Jason Leppert | September 06, 2016 2:15 PM ET
Are Cruise Ship Photos Worth It?
Photo services onboard cruise ships have always been peculiar to me. It’s convenient to have a professional photographer at the ready to take your image in front of, say, the Hubbard Glacier in Alaska, but not particularly helpful for them to be in the dining room with a kitschy pirate costume.
And there has always been the question of waste when you know the thousands of prints that have not been purchased at the end of a voyage are disposed of. But thankfully, the future looks brighter under the flash bulb.
Before the proliferation of digital cameras and now camera phones, guests relied more exclusively on the services of onboard photographers and printers to capture those precious vacation memories. Traditionally, images were taken at the gangway upon first boarding and disembarking in each port, along the ship’s rail, at the atrium or in front of static backdrops and inexplicably in the dining room. Every single photo was then printed and put on display in a gallery for sale. If they were not bought, they were thrown out.
The likely reason for not buying a print: the ever increasing cost of one over the years. It honestly seems obscene to spend upwards of around $40 for a single 8x10 photograph, but if you want it, there’s little alternative to shelling out the cash. Of course, costs vary among the cruise lines, and package pricing makes it more manageable, but sometimes, you can’t help but wonder if such services are even worth having.

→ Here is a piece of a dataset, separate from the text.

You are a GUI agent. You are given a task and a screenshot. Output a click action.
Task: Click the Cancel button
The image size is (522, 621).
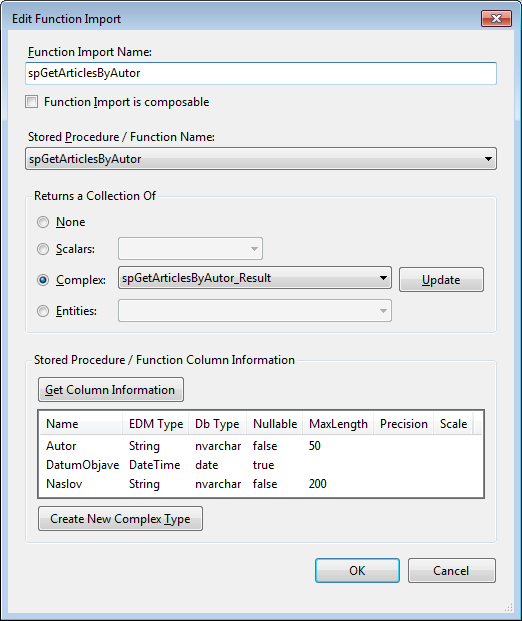pos(452,571)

Today, lines like Viking Ocean Cruises have abandoned such photography services, altogether questioning their necessity. Others clearly make far too much of a profit to follow that route.

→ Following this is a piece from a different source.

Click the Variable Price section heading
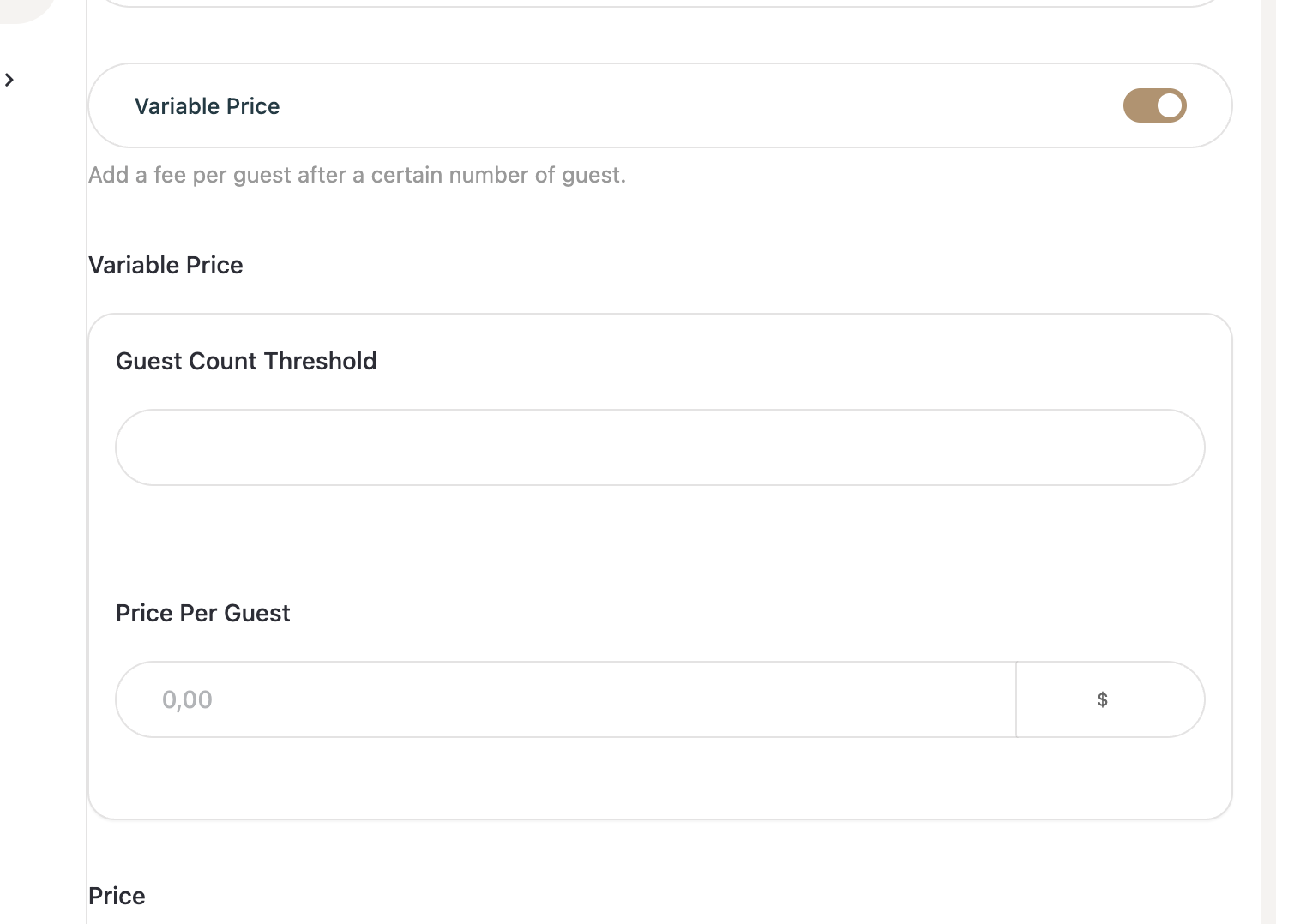Image resolution: width=1300 pixels, height=924 pixels. (166, 265)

My generation of millennials is certainly fond of the selfie, and my wife and I have taken our fair share of those on our cruises. Still, there was one great image we wanted of us taken in front of the ship’s bell on Cunard Line’s Queen Mary 2 during formal night that a selfie would not have captured, so we bought it.

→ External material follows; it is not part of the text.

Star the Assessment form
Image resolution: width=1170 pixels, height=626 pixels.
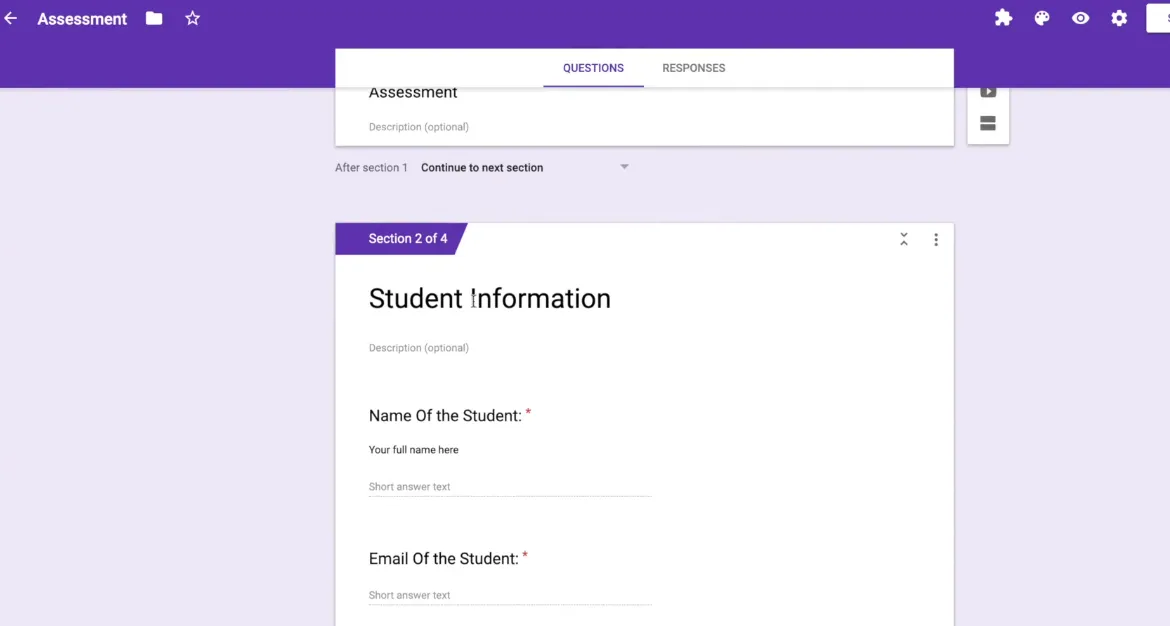(x=193, y=18)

I only wish digital was more the name of the game over analog by now. That is, offering image files instead of prints more commonly, an option that did not apply to our single photo on Cunard but that is available on ships at other times. For now, plenty of photos are still printed before any purchase is made, but a larger number are being displayed on screen in conjunction to avoid excess waste, which is better for the environment, even if recycled.
I only hope that an increasing number of cruise lines go exclusively digital to avoid any physical waste and give up on the dining room photos and cheesy mascots. No one really needs a photo of themselves with a chive stuck in their teeth or a picture with a generic eagle suit in Alaska.